#### [Exercise objective]
From the first line of the data below through the line holding "578x213 pixels.", output each line exactly and leave the pictures out.
(Task data begins)
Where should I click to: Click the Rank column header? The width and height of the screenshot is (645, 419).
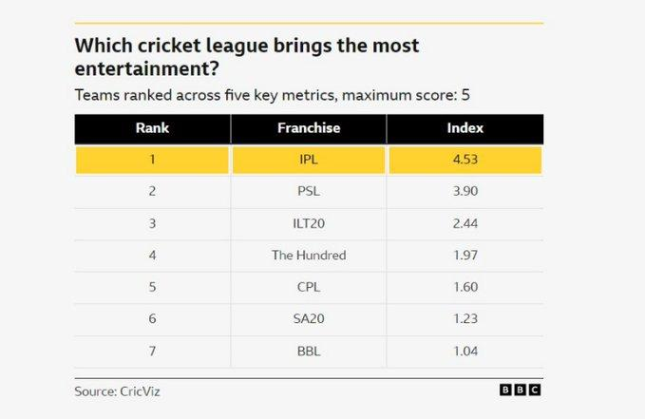[x=152, y=128]
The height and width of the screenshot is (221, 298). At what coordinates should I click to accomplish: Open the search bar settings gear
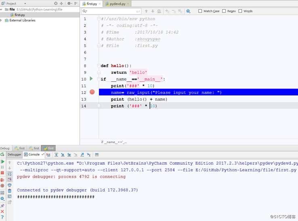188,11
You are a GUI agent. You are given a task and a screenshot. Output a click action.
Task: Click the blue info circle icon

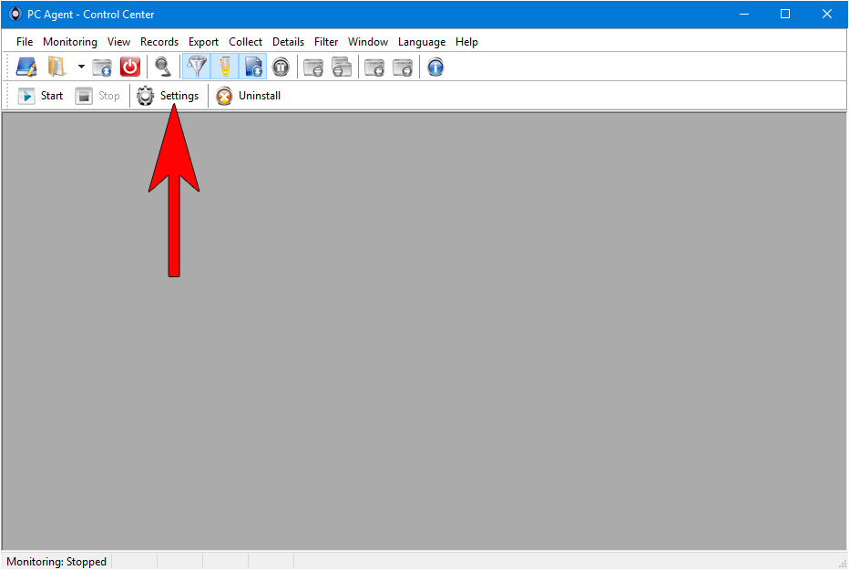435,67
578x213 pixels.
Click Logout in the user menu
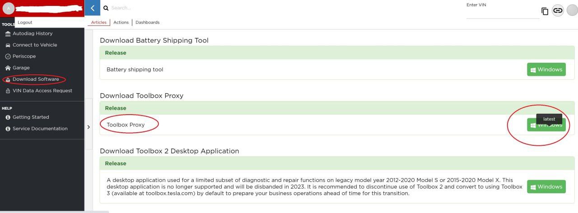[25, 22]
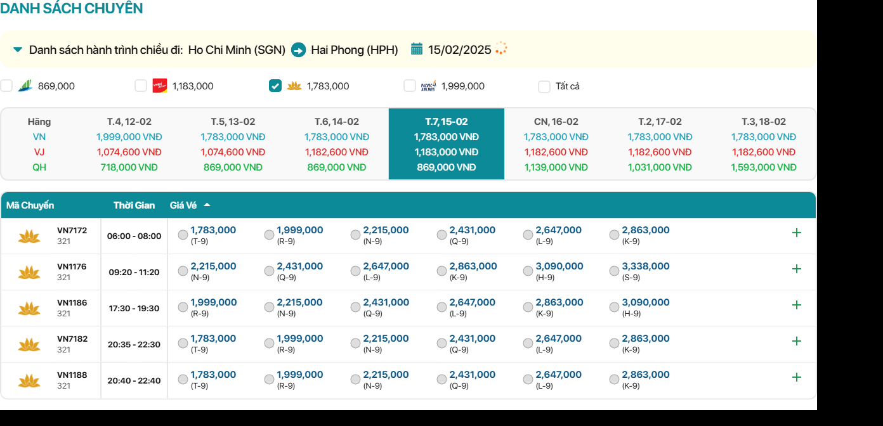Image resolution: width=883 pixels, height=426 pixels.
Task: Click the plus icon on flight VN7182 row
Action: click(x=797, y=341)
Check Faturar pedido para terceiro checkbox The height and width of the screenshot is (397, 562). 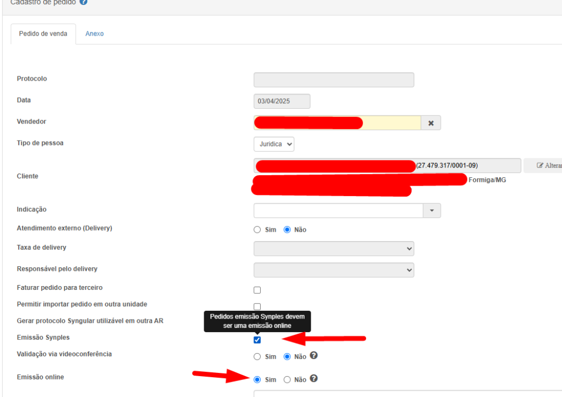[x=257, y=290]
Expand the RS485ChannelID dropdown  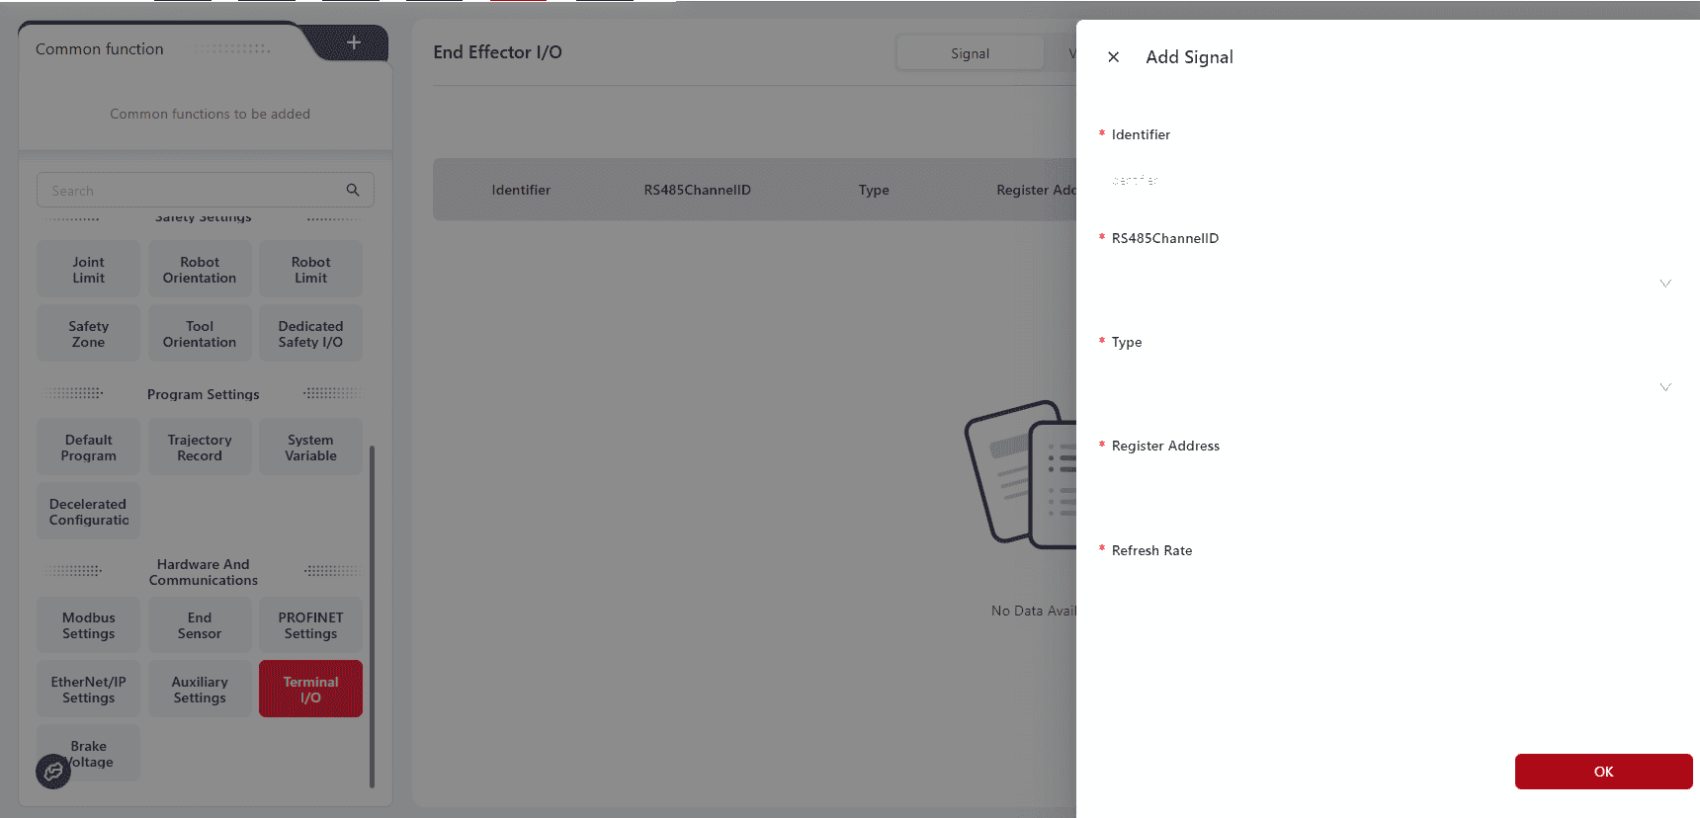point(1664,284)

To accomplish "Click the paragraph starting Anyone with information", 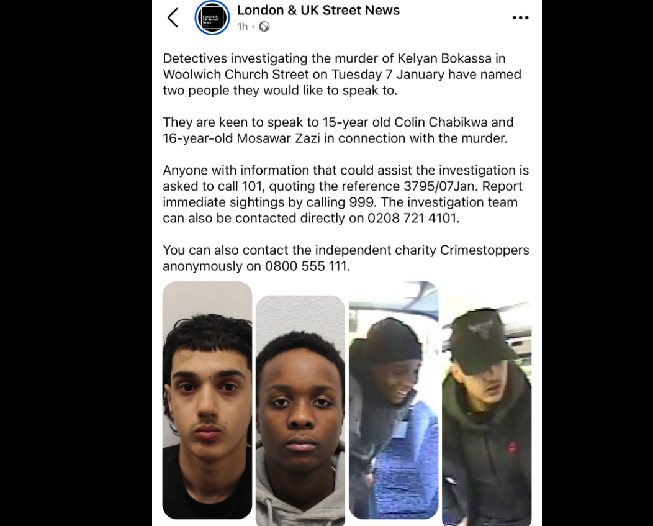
(Task data ends)
#### [Response below]
Where should I click to: Click the Rank column header? The width and height of the screenshot is (645, 419).
[x=152, y=128]
The height and width of the screenshot is (221, 298). At what coordinates should I click to accomplish: Open the search bar settings gear
188,11
You are a GUI agent. You are given a task and a screenshot. Output a click action.
Task: Click the blue info circle icon

435,67
578x213 pixels.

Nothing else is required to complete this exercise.